— START OF Data rows —

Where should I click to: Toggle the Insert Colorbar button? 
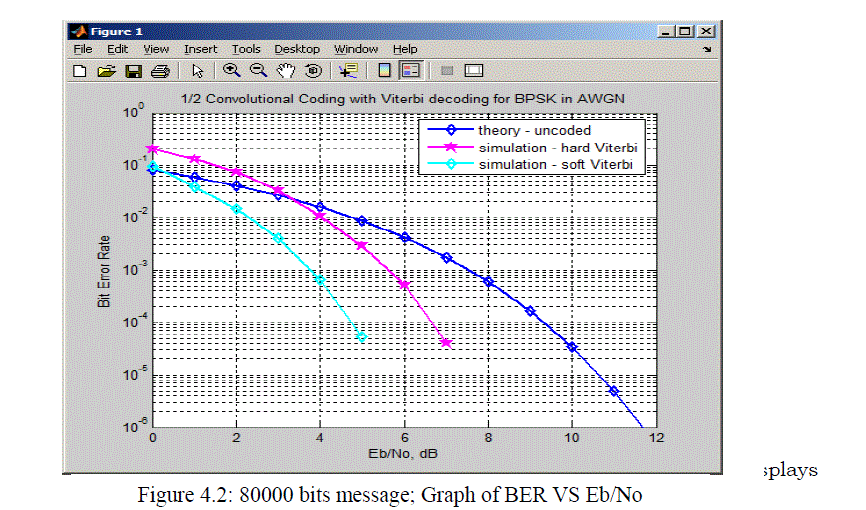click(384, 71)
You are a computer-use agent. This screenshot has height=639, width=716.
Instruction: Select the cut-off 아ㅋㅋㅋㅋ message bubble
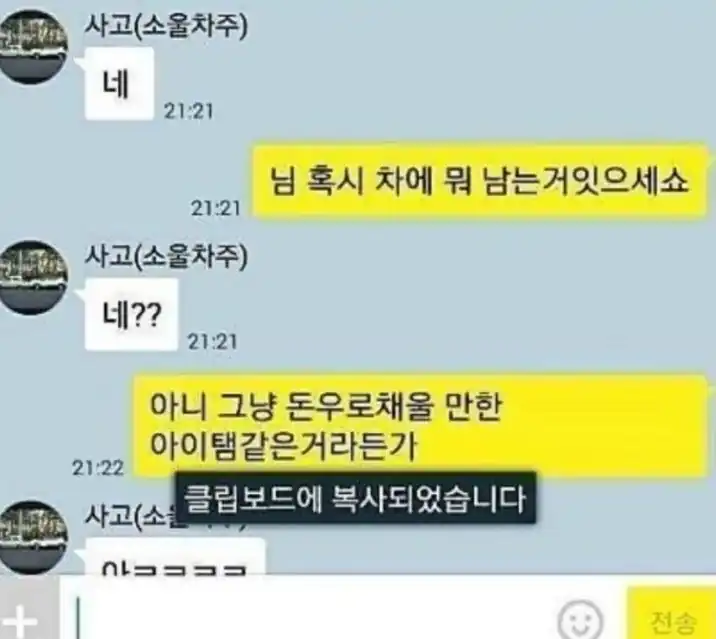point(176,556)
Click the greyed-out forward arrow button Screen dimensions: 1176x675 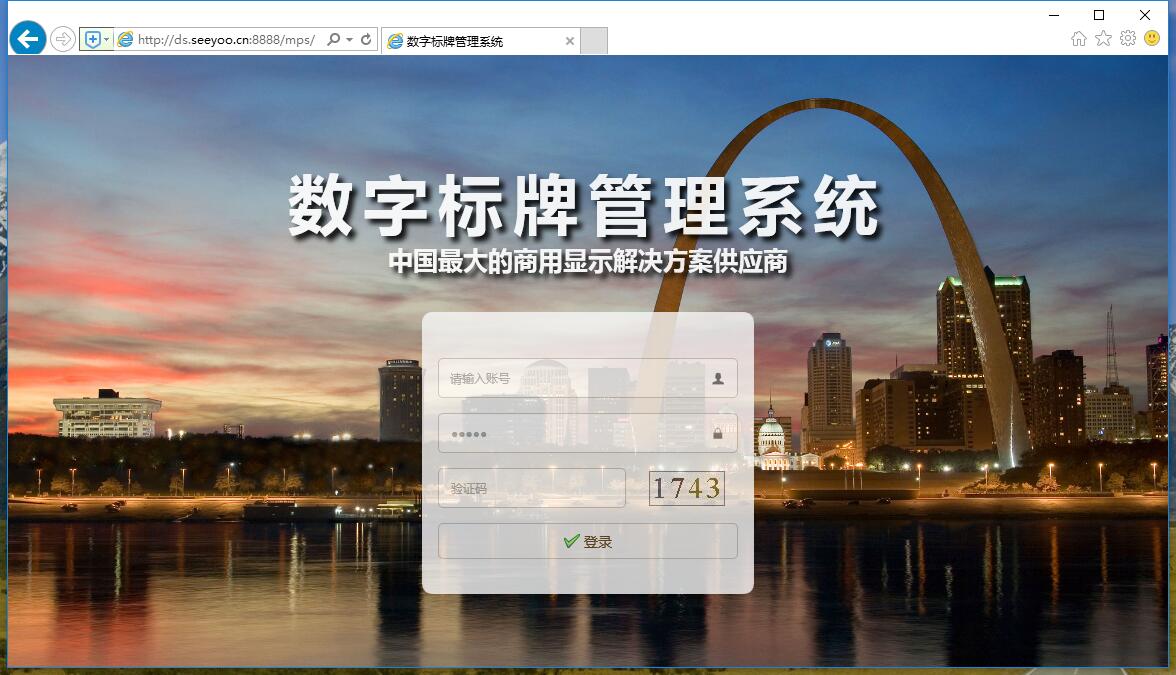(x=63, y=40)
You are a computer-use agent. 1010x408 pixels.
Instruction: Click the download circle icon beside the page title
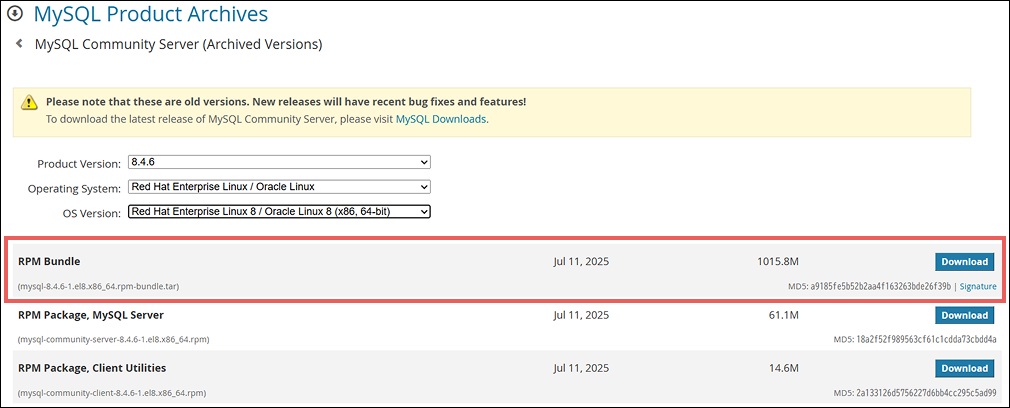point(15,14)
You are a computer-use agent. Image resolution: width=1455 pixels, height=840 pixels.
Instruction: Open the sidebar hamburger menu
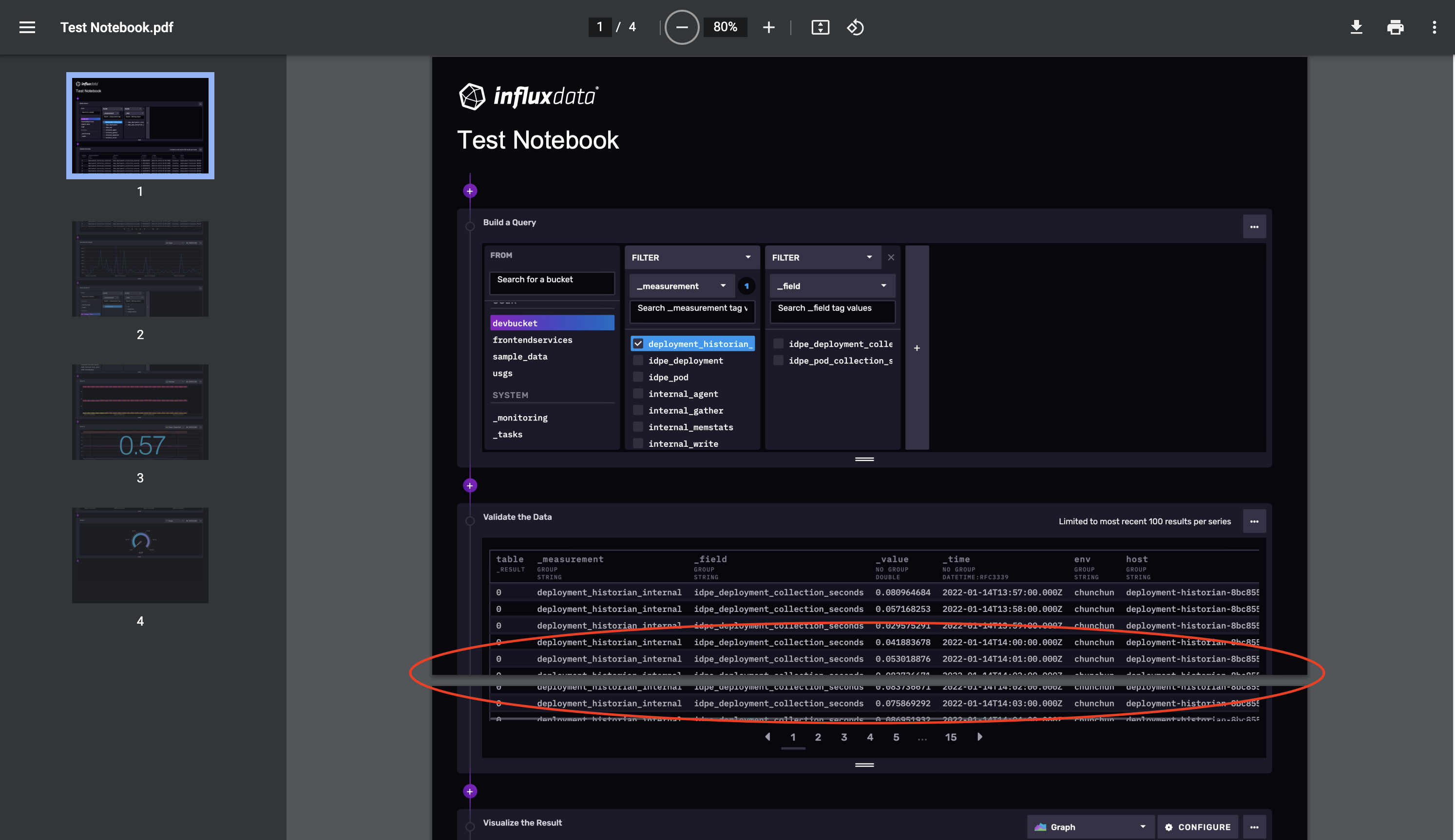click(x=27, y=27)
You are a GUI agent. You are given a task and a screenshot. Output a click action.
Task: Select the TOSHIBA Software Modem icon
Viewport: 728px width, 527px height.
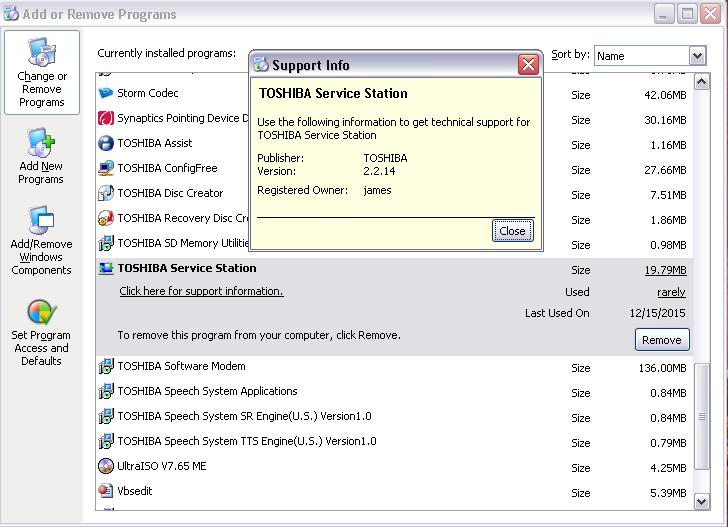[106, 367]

— END OF Data rows —

▶ **What is asked**
Starting at the line that contains "You are a computer-use agent. 1010x408" and ending at the last line of the data, reproduce every line in full and unchanged, except that each click coordinate must be multiplied by 2.1 and rounded to the nearest whole number, with halves rounded up. Omit the pictures from your output.

▶ **Answer to this problem**
You are a computer-use agent. 1010x408 pixels.
Instruction: Click the download circle icon beside the page title
point(32,29)
You are a computer-use agent. Image resolution: width=1455 pixels, height=840 pixels.
Instruction: Open the sidebar hamburger menu
click(x=57, y=57)
You are a GUI agent. You are given a task and a screenshot. Output a click action.
Task: Select the TOSHIBA Software Modem icon
Viewport: 728px width, 527px height.
[223, 771]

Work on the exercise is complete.